Why a particular module over a DVR is cyclic if it's quotient and kernel are cyclic?

Question

I'm looking at this lemma below. Here $A$ is a DVR with uniformizer $\pi$.

I'm not sure how to justify the underlined step. Why does $M_n$ have to be cyclic if $M_1$ is cyclic?

Answer 1

By the classification of finitely generated $A$-modules, $M_n$ is isomorphic to $\bigoplus_{i=1}^m A/(\pi^{k_i})$ for some $m$ and some $k_1,\dots,k_m\geq 1$. Now notice that the kernel of $\pi$ on $\bigoplus_{i=1}^m A/(\pi^{k_i})$ is just $\bigoplus_{i=1}^m (\pi^{k_i-1})/(\pi^{k_i})\cong \bigoplus_{i=1}^m A/(\pi)$, and in particular it has $q^m$ elements. But the kernel of $\pi$ on $M_n$ is just $M_1$ which by assumption has $q$ elements. Thus we must have $m=1$, so that $M_n\cong A/(\pi^{k_1})$ is cyclic.

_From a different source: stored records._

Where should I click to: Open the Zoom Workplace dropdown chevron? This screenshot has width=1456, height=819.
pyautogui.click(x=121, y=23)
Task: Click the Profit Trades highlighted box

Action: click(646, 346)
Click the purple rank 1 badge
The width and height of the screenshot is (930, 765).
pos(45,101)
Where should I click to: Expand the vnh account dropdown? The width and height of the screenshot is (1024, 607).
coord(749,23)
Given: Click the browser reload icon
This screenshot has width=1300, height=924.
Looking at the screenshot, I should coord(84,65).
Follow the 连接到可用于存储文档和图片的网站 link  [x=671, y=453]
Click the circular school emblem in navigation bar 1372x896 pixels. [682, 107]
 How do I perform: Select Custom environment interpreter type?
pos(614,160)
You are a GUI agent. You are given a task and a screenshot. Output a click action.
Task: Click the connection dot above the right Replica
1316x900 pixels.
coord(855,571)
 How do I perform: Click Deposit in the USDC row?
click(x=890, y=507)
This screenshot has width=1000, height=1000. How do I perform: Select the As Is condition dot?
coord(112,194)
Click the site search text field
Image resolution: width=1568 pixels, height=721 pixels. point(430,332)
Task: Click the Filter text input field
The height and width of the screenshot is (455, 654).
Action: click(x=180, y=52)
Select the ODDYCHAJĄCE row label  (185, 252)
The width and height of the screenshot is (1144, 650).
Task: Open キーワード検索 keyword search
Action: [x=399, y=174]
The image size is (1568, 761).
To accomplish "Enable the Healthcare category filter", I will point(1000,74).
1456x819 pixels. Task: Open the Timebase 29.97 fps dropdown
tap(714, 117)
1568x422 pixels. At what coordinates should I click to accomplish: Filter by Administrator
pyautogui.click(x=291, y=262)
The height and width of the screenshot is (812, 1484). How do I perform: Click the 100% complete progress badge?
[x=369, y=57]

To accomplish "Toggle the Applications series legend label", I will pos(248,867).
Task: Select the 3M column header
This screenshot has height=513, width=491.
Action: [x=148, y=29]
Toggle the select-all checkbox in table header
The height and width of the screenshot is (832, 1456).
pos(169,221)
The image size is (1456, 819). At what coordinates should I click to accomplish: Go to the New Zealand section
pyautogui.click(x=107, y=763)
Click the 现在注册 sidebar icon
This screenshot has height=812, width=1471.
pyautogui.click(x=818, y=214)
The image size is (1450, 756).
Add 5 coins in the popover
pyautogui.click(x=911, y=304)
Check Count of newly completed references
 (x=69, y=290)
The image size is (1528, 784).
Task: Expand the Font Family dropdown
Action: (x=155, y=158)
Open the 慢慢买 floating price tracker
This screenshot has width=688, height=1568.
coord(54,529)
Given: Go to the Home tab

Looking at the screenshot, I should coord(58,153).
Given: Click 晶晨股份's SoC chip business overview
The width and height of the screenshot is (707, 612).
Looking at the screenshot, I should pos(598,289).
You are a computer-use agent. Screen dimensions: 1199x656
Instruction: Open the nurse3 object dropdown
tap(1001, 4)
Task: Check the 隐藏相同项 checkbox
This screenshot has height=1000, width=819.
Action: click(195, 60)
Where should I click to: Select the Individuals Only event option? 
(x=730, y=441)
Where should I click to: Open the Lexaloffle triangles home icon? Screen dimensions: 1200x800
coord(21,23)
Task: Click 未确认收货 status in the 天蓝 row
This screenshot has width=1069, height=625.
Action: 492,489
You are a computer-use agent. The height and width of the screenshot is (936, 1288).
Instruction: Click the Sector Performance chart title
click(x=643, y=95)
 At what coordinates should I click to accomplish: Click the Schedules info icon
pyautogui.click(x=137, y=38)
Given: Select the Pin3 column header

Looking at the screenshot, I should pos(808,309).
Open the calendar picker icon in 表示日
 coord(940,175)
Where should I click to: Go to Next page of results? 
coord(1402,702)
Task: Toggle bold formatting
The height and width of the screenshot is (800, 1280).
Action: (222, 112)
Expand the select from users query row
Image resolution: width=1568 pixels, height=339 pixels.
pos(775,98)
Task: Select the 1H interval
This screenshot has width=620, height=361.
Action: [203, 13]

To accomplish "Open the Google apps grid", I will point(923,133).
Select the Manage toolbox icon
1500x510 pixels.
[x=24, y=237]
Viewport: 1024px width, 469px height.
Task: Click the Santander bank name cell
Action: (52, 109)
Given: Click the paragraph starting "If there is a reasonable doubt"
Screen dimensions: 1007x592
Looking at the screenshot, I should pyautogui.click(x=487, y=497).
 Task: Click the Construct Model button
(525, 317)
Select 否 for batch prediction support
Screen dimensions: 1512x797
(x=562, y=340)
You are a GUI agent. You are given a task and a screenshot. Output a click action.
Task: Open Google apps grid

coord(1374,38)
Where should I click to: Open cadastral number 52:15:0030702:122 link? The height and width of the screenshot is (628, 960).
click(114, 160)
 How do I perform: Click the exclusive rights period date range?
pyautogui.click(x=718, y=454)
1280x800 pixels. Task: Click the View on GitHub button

(As a side note, the use of finite cardinalities here, which is only valid if you know that $A/(\pi)$ is finite, can be avoided by talking about the dimension of $A/(\pi)$-vector spaces, or more generally the length of $A$-modules. So, this result is actually valid over any DVR.)